Task instructions
Each record below should be written out again exactly.

Material supplied
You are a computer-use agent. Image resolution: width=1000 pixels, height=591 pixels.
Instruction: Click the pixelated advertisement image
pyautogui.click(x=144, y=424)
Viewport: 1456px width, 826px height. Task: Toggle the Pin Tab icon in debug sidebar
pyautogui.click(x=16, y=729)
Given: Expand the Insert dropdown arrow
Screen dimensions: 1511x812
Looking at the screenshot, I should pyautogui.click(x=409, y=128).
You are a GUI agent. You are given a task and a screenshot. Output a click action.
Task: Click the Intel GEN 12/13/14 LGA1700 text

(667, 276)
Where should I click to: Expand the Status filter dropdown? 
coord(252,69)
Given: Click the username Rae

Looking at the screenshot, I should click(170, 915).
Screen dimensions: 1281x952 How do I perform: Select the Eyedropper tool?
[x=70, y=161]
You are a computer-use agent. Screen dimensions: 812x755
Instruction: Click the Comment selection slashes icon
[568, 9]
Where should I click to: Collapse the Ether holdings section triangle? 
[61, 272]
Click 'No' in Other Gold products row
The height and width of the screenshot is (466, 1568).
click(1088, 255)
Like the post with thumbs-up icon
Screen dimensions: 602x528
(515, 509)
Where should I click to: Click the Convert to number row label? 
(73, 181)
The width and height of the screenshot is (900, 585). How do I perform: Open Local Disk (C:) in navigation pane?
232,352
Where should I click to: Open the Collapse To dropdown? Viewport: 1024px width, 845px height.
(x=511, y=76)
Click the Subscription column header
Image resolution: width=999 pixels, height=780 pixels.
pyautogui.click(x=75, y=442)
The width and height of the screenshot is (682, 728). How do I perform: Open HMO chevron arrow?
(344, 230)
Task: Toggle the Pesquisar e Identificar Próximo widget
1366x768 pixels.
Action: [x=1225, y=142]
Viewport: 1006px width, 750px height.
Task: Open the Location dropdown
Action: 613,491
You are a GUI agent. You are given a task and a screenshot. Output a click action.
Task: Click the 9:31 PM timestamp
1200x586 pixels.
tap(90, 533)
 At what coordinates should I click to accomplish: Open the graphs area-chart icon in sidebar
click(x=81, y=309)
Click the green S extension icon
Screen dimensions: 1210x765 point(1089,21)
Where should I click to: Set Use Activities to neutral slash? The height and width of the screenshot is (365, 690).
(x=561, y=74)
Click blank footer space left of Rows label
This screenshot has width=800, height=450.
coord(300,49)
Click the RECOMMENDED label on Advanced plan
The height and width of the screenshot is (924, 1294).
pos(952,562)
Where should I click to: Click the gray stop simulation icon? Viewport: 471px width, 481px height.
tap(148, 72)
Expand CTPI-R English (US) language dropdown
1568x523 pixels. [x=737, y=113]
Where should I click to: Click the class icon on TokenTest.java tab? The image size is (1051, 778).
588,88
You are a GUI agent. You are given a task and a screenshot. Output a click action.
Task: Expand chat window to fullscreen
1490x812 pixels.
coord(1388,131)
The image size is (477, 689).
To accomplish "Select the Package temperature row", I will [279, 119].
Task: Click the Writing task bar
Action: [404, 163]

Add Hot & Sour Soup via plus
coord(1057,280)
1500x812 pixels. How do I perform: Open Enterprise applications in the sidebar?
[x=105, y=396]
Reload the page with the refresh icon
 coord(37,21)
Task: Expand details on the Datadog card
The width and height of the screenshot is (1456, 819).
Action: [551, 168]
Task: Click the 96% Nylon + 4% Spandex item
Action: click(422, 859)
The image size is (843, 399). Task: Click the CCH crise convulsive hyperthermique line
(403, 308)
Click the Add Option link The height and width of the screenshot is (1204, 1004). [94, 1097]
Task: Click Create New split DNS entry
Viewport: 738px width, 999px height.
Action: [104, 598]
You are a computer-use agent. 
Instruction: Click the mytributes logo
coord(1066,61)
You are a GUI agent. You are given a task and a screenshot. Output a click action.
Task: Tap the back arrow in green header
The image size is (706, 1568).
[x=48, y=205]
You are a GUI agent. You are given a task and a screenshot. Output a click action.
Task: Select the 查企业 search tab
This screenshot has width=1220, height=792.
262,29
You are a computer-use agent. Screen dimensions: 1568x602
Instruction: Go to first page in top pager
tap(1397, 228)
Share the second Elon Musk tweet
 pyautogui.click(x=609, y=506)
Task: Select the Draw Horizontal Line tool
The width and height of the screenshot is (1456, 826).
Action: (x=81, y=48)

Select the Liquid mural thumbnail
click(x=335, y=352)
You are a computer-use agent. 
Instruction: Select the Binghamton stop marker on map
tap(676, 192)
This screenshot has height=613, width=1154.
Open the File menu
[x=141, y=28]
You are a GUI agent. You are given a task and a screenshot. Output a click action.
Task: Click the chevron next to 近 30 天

Output of the exercise
You are a computer-use agent. Image resolution: width=1000 pixels, height=591 pixels.
Instruction: Click the pixelated advertisement image
pyautogui.click(x=144, y=424)
Viewport: 1456px width, 826px height. Task: Toggle the Pin Tab icon in debug sidebar
pyautogui.click(x=16, y=729)
Given: Expand the Insert dropdown arrow
Screen dimensions: 1511x812
Looking at the screenshot, I should pyautogui.click(x=409, y=128).
You are a GUI agent. You are given a task and a screenshot. Output a click action.
Task: Click the Intel GEN 12/13/14 LGA1700 text

(667, 276)
Where should I click to: Expand the Status filter dropdown? 
coord(252,69)
Given: Click the username Rae

Looking at the screenshot, I should click(170, 915).
Screen dimensions: 1281x952 How do I perform: Select the Eyedropper tool?
[x=70, y=161]
You are a computer-use agent. Screen dimensions: 812x755
Instruction: Click the Comment selection slashes icon
[568, 9]
Where should I click to: Collapse the Ether holdings section triangle? 
[61, 272]
Click 'No' in Other Gold products row
The height and width of the screenshot is (466, 1568).
click(1088, 255)
Like the post with thumbs-up icon
Screen dimensions: 602x528
(515, 509)
Where should I click to: Click the Convert to number row label? 
(73, 181)
The width and height of the screenshot is (900, 585). How do I perform: Open Local Disk (C:) in navigation pane?
232,352
Where should I click to: Open the Collapse To dropdown? Viewport: 1024px width, 845px height.
(x=511, y=76)
Click the Subscription column header
Image resolution: width=999 pixels, height=780 pixels.
pyautogui.click(x=75, y=442)
The width and height of the screenshot is (682, 728). How do I perform: Open HMO chevron arrow?
(344, 230)
Task: Toggle the Pesquisar e Identificar Próximo widget
1366x768 pixels.
Action: [x=1225, y=142]
Viewport: 1006px width, 750px height.
Task: Open the Location dropdown
Action: 613,491
You are a GUI agent. You are given a task and a screenshot. Output a click action.
Task: Click the 9:31 PM timestamp
1200x586 pixels.
tap(90, 533)
 At what coordinates should I click to accomplish: Open the graphs area-chart icon in sidebar
click(x=81, y=309)
Click the green S extension icon
Screen dimensions: 1210x765 point(1089,21)
Where should I click to: Set Use Activities to neutral slash? The height and width of the screenshot is (365, 690).
(x=561, y=74)
Click blank footer space left of Rows label
This screenshot has width=800, height=450.
coord(300,49)
Click the RECOMMENDED label on Advanced plan
The height and width of the screenshot is (924, 1294).
pos(952,562)
Where should I click to: Click the gray stop simulation icon? Viewport: 471px width, 481px height.
tap(148, 72)
Expand CTPI-R English (US) language dropdown
1568x523 pixels. [x=737, y=113]
Where should I click to: Click the class icon on TokenTest.java tab? The image size is (1051, 778).
588,88
You are a GUI agent. You are given a task and a screenshot. Output a click action.
Task: Expand chat window to fullscreen
1490x812 pixels.
coord(1388,131)
The image size is (477, 689).
To accomplish "Select the Package temperature row", I will [279, 119].
Task: Click the Writing task bar
Action: [404, 163]

Add Hot & Sour Soup via plus
coord(1057,280)
1500x812 pixels. How do I perform: Open Enterprise applications in the sidebar?
[x=105, y=396]
Reload the page with the refresh icon
 coord(37,21)
Task: Expand details on the Datadog card
The width and height of the screenshot is (1456, 819).
Action: [551, 168]
Task: Click the 96% Nylon + 4% Spandex item
Action: click(422, 859)
The image size is (843, 399). Task: Click the CCH crise convulsive hyperthermique line
(403, 308)
Click the Add Option link The height and width of the screenshot is (1204, 1004). [94, 1097]
Task: Click Create New split DNS entry
Viewport: 738px width, 999px height.
Action: [104, 598]
You are a computer-use agent. 
Instruction: Click the mytributes logo
coord(1066,61)
You are a GUI agent. You are given a task and a screenshot. Output a click action.
Task: Tap the back arrow in green header
The image size is (706, 1568).
[x=48, y=205]
You are a GUI agent. You are given a task and a screenshot. Output a click action.
Task: Select the 查企业 search tab
This screenshot has width=1220, height=792.
262,29
You are a computer-use agent. Screen dimensions: 1568x602
Instruction: Go to first page in top pager
tap(1397, 228)
Share the second Elon Musk tweet
 pyautogui.click(x=609, y=506)
Task: Select the Draw Horizontal Line tool
The width and height of the screenshot is (1456, 826).
Action: (x=81, y=48)

Select the Liquid mural thumbnail
click(x=335, y=352)
You are a computer-use agent. 
Instruction: Select the Binghamton stop marker on map
tap(676, 192)
This screenshot has height=613, width=1154.
Open the File menu
[x=141, y=28]
You are a GUI agent. You are given a task and a screenshot. Output a click action.
Task: Click the chevron next to 近 30 天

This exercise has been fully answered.